Five major banks eventually struck that settlement with 49 U.S. states in February. Signs are growing the pace of foreclosures is picking up again, something housing experts predict will again weigh on home prices before any sustained recovery can occur.
Mortgage servicing provider Lender Processing Services reported in early March that U.S. foreclosure starts jumped 28 percent in January.
Well, no. LPS which is going through legal troubles of its own, unfortunately, is very much, less than credible. For the only real source on foreclosure data, we go to RealtyTrac, where we find that February foreclosures hit 206,900, the second lowest in many years, and higher only than December 2011's period low 205,000 (see chart above). But while there is no need to fabricate data, foreclosures will eventually come, as banks, first slowly, then very, very fast, start sending out foreclosure notices. What happens next will be entire neighborhoods with "Foreclosure" signs in front of the houses, doing miracles to prevailing home prices.
A January report by the Neighborhood Economic Development Advocacy Project in New York found that in the first half of 2011 the number of 90-day pre-foreclosure notices in New York City outnumbered court foreclosure actions by a ratio of 14 to one, indicating that while proceedings were initiated against many homeowners, they were left incomplete.
"Now the banks have a settlement, foreclosure numbers for 2012 are going to be high," said NEDAP co-director Josh Zinner.
A recent survey by the California Reinvestment Coalition, an umbrella group of nearly 300 non-profit groups in the state, of member agencies found 75 percent of respondents expected increased demand for their foreclosure prevention services in 2012 but more than a third had to scale back services because of funding cuts.
"Funding is a major concern given what our members expect for this year," said associate director Kevin Stein.
Needless to say, the return of reality, i.e., when one actually has to pay for living somewhere, instead of living 5 years without making a mortgage payment like the Ritters, means a return of ever louder calls for socialist debt principal reduction.

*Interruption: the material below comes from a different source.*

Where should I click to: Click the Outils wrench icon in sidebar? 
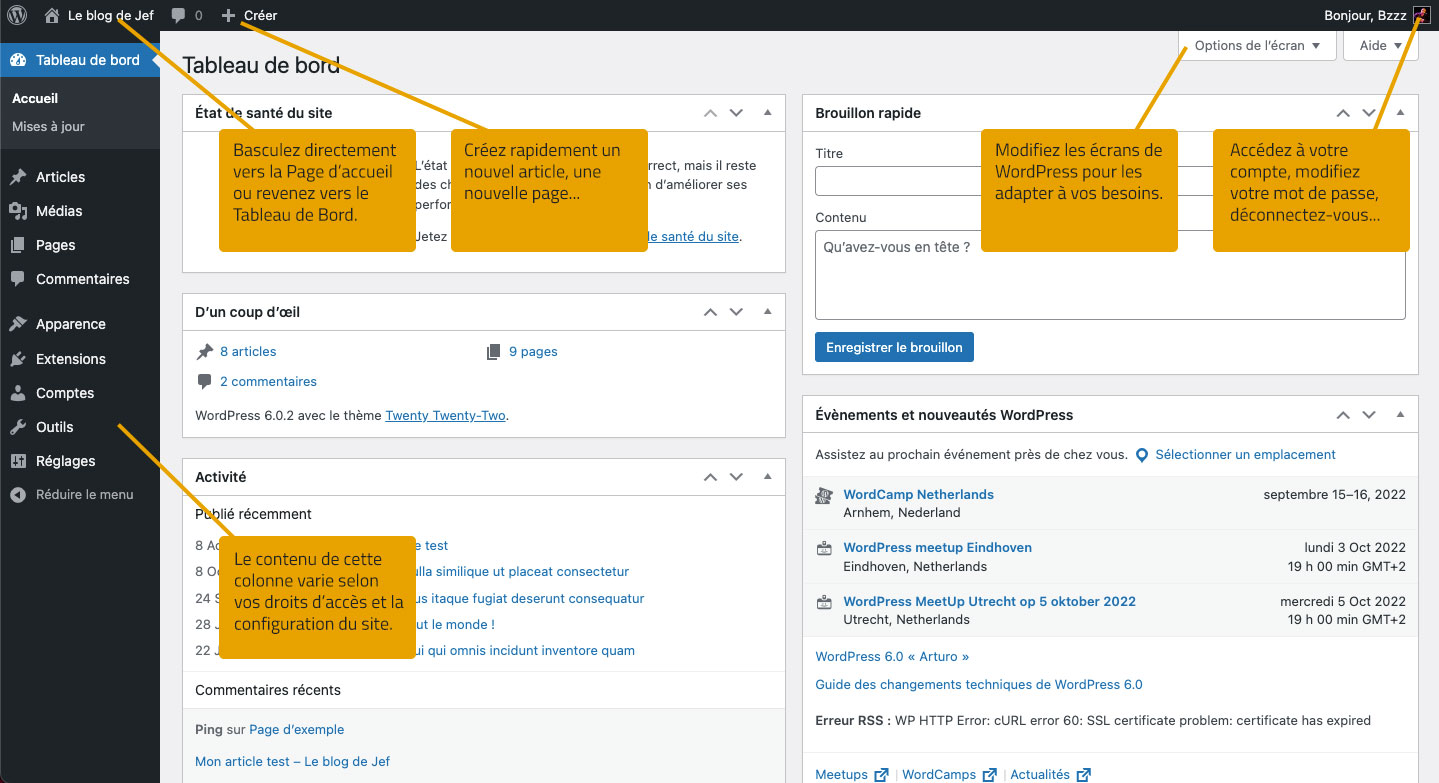[x=18, y=427]
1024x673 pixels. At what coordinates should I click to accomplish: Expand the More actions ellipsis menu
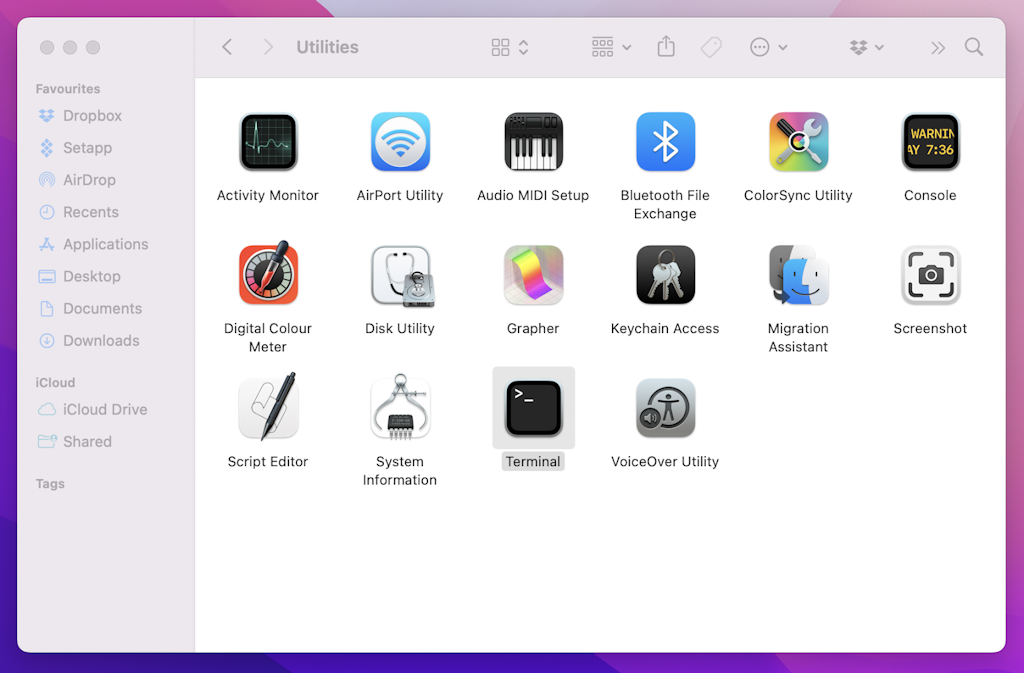click(768, 47)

What is odd is that nobody seems to care: certainly not the millions of other hard working Americans who would end up footing the bill.
All this has non-profits intensifying calls for the Federal Housing Finance Agency to drop its opposition to allowing the government-backed mortgage giants Fannie Mae and Freddie Mac it regulates to reduce principal for underwater homeowners.
Principal reduction involves reducing the amount borrowers owe in order to make a loan modification affordable for struggling homeowners. Republicans and the FHFA oppose principal reduction because of the risk of "moral hazard"- that homeowners who do not need help will seek to abuse largesse and have their mortgages reduced too.
"Until banks engage in meaningful principal reduction as a matter of course," ESOP's Seifert said after a recent protest at a Chase branch in Cleveland, "this crisis will not end."
Well then it won't. Because since every bank asset is another bank's liability, unless the government pulls a GSE, and funds the wholesale mortgage reduction (call it the "final solution" of ubiquitous and unquestioned socialism), banks will not do this. And while this next bank bailout is only years (at most) away, in the meantime we will see banks do just what they always do: foreclose once again, and release the pent up vacant homes into the market. Which for anyone who has taken Econ 101 means prices are about to take yet another dive lower, and the entire housing recovery plan can be scrapped. As to what it means for the Fed's plans for future easing, well... we believe our readers are smart enough to figure this out on their own.